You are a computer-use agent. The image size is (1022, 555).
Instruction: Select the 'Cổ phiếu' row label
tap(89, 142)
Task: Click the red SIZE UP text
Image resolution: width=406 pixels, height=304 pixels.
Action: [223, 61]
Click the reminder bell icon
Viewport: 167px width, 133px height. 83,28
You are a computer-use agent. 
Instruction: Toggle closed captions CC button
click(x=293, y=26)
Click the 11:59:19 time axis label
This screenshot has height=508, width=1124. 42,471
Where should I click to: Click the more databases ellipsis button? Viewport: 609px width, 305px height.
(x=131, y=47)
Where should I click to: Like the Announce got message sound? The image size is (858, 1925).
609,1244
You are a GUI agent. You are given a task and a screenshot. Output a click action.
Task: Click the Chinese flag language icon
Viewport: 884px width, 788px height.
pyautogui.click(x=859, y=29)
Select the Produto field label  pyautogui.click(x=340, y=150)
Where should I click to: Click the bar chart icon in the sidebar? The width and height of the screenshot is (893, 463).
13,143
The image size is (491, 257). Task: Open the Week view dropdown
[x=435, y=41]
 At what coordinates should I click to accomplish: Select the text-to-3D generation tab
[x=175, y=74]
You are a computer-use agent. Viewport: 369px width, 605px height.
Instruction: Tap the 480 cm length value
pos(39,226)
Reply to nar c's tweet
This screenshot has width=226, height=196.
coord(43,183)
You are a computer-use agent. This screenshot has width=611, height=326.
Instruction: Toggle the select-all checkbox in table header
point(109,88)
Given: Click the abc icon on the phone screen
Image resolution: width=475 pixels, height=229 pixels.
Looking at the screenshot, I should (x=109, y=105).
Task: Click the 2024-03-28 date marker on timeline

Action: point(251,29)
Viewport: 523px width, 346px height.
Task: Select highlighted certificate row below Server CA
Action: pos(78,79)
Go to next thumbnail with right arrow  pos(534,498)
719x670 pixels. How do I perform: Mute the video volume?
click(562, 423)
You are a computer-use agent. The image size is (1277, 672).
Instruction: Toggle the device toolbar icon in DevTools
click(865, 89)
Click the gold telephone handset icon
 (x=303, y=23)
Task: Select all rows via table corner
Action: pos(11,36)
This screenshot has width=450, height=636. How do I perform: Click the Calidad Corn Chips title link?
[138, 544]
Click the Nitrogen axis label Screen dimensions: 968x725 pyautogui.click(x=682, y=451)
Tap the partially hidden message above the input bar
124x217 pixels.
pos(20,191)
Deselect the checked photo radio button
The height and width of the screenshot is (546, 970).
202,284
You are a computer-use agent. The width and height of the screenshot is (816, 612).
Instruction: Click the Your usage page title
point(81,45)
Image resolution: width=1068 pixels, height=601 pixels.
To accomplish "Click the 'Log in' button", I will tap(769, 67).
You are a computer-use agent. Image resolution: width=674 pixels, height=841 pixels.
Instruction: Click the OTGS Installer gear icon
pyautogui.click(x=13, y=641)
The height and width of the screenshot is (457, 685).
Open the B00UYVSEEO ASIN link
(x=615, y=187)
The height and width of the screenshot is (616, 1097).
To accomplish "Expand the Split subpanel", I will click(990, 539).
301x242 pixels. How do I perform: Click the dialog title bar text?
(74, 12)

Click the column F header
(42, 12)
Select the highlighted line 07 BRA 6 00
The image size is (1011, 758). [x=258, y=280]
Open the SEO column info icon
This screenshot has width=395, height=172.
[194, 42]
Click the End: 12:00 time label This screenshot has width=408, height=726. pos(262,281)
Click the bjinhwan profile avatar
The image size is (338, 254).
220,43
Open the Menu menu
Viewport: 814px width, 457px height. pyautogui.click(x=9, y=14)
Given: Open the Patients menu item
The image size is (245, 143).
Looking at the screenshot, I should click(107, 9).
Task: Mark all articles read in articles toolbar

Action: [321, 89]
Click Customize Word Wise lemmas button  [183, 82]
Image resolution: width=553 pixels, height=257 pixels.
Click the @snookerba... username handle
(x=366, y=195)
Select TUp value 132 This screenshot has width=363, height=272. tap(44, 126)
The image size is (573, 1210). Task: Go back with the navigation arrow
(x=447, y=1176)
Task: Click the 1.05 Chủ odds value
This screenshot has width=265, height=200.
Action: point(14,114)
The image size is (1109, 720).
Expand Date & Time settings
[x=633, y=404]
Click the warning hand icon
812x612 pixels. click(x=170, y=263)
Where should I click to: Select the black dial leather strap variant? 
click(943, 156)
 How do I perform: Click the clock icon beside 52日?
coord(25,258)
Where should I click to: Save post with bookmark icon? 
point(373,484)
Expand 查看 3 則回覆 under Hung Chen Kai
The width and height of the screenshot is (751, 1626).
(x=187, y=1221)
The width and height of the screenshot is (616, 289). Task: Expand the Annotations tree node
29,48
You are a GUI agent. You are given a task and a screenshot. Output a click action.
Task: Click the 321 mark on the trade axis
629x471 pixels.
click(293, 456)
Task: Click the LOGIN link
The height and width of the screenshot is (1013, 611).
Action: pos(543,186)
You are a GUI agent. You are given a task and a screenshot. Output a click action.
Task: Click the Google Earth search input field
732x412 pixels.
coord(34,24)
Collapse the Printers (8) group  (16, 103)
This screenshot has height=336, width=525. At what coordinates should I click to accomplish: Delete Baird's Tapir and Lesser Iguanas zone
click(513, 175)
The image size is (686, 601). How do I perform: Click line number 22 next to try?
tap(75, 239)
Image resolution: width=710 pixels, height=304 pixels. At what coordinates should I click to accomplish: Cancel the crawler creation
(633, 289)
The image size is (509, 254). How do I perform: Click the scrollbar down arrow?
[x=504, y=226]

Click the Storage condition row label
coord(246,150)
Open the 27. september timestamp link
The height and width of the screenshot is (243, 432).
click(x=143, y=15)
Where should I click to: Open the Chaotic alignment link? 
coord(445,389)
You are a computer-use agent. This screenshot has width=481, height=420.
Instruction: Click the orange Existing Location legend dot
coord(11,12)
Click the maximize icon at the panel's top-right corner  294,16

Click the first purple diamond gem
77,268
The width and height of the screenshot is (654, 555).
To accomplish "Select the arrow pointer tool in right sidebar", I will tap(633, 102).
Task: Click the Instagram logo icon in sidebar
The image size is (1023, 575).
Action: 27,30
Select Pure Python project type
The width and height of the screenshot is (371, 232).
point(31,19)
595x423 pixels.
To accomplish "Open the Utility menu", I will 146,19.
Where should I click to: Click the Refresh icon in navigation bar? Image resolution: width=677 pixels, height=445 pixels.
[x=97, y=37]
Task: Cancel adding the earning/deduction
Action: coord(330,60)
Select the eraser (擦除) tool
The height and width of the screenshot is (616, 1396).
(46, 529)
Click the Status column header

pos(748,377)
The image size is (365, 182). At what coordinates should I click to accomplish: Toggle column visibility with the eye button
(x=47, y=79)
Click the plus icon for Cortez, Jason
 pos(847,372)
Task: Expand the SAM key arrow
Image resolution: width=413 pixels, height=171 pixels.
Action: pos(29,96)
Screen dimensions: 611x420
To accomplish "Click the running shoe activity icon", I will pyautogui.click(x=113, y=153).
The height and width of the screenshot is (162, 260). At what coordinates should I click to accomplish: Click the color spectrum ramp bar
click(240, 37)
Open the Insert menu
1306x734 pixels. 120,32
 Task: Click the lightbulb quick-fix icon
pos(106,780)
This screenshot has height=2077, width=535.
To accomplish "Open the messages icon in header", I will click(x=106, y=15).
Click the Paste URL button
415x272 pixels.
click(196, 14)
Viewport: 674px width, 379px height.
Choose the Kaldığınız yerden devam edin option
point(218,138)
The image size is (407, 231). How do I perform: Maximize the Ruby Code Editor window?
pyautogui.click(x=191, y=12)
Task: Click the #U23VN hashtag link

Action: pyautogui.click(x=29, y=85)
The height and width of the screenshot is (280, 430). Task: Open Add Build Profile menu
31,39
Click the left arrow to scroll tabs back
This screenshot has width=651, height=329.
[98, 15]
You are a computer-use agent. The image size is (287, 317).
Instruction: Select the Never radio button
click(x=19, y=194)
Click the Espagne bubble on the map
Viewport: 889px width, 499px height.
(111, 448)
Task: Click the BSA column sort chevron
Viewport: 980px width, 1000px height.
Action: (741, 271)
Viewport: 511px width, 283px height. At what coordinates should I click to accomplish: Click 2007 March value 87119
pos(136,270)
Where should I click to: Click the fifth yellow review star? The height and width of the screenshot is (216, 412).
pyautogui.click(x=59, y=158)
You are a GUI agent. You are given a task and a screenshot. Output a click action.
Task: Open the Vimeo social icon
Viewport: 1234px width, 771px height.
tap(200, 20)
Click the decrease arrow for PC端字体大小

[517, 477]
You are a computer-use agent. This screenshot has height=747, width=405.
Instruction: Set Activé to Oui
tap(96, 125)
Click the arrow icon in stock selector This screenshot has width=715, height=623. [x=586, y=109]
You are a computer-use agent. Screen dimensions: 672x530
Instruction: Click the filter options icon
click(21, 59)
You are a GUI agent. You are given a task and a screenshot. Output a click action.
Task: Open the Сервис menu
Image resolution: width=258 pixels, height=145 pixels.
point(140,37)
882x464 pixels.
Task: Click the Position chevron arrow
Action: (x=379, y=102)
----------------------------------------
REQUIREMENT: Give again, word for word, every line of the listing above from the one with "The image size is (407, 231)." to the one with "You are a computer-use agent. The image size is (287, 317).", both inclusive, and nothing beyond them.

RESPONSE:
The image size is (407, 231). How do I perform: Maximize the Ruby Code Editor window?
pyautogui.click(x=191, y=12)
Task: Click the #U23VN hashtag link

Action: pyautogui.click(x=29, y=85)
The height and width of the screenshot is (280, 430). Task: Open Add Build Profile menu
31,39
Click the left arrow to scroll tabs back
This screenshot has width=651, height=329.
[98, 15]
You are a computer-use agent. The image size is (287, 317).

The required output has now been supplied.